Aliyu, che in Nigeria è soprannominato Mister Corruption, è al centro di diverse indagini aperte dalla commissione nigeriana sui crimini economici e finanziari, una sorta di super procura contro la corruzione che ha ripreso slancio nel 2015, quando ad Abuja si è insediato l’attuale presidente Muhammadu Buhari, eletto proprio con un programma di lotta alla corruzione. Nel 2011 però il signor Aliyu era ancora onnipotente e dai conti che controllava sono partiti mille rivoli di denaro. In parte sono stati rintracciati nelle tasche di politici nigeriani, intermediari e familiari dell’allora presidente Jonathan, come ha raccontato al tribunale di Milano Debra LaPrevotte, ex agente dell’Fbi. Fino a tutto il 2015 LaPrevotte dirigeva un gruppo chiamato Cleptocracy Unit, incaricato di seguire movimenti di denaro fraudolenti legati all’industria petrolifera in Africa (oggi continua a fare lo stesso lavoro per un’organizzazione privata di nome Sentry). Dice che ha cominciato a vedere transazioni sospette legate alla licenza Opl 245, e a seguirle. Nel tentativo di confondere le tracce, spesso il denaro è passato attraverso uffici di cambio, ha spiegato LaPrevotte in teleconferenza ai giudici di Milano. Ma “siamo riusciti a rintracciare buona parte di quei fondi”, ha aggiunto.

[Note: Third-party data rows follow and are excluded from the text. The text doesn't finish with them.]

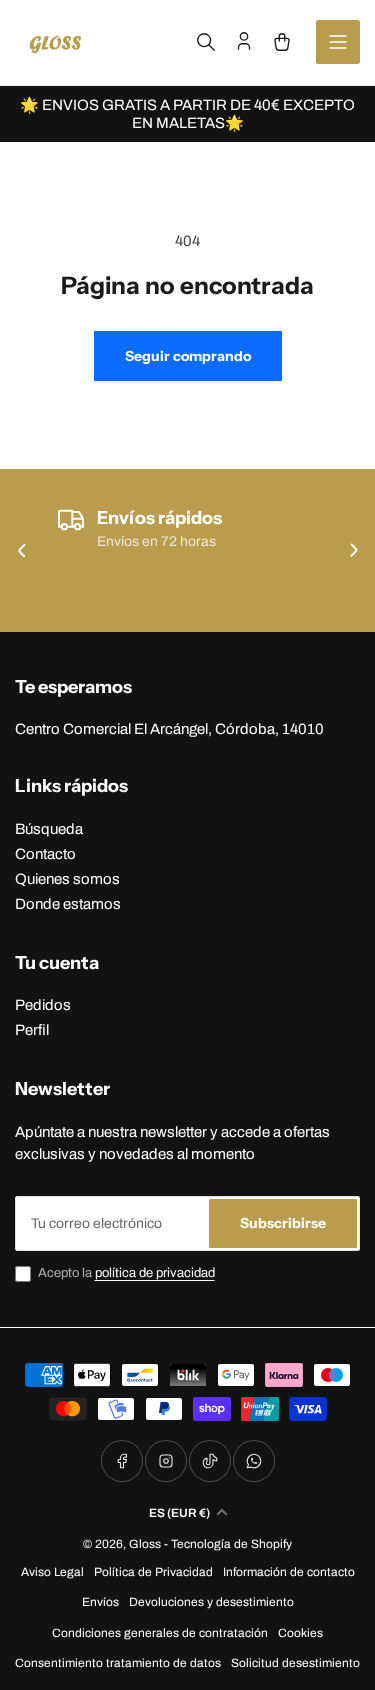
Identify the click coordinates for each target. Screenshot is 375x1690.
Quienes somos (67, 879)
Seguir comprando (188, 356)
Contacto (45, 854)
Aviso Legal (52, 1572)
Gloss (145, 1544)
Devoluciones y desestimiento (211, 1602)
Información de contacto (289, 1572)
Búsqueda (49, 829)
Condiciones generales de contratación (160, 1633)
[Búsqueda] (206, 42)
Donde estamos (68, 904)
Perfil (32, 1030)
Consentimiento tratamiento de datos (118, 1663)
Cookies (300, 1633)
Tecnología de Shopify (231, 1544)
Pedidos (43, 1005)
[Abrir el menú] (338, 42)
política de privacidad (155, 1273)
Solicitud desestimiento (295, 1663)
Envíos (100, 1602)
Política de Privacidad (153, 1572)
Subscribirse (283, 1223)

Il ruolo dell’Eni e della Shell
Ma quali sono le responsabilità dell’Eni e della Shell in questa gigantesca sottrazione di fondi ai danni dello stato della Nigeria? A questo proposito è interessante la testimonianza di Luigi Zingales, professore di finanza all’università di Chicago, che dal maggio 2014 al luglio 2015 è stato nel consiglio d’amministrazione dell’Eni (era stato nominato dal ministero delle finanze, che rappresenta lo stato italiano nella proprietà del gruppo). In particolare, Zingales faceva parte del comitato “controllo rischi”, quello che doveva vegliare sull’osservanza delle regole da parte dell’azienda.
“Che ci fossero dubbi sul caso Opl 245 lo sapevo già prima della mia nomina, l’avevo letto in un articolo dell’Economist”, spiega in un’aula affollata a tal punto che molti giornalisti devono accomodarsi nella gabbia degli imputati. Per questo, dice, appena assunto l’incarico ha chiesto chiarimenti e ottenuto una nota informativa dall’ufficio legale dell’azienda, ma anche questa gli sembrava poco convincente. In particolare, non capiva perché comparisse un tale Obi, indicato come intermediario della Malabu, anche se l’azienda sosteneva di non usare mai intermediari. Continua Zingales: “Feci una nota al consiglio d’amministrazione per evidenziare le carenze del processo decisionale”.


Uno stabilimento della Shell a Ughelli, nello stato del Delta, Nigeria, 26 gennaio 2008.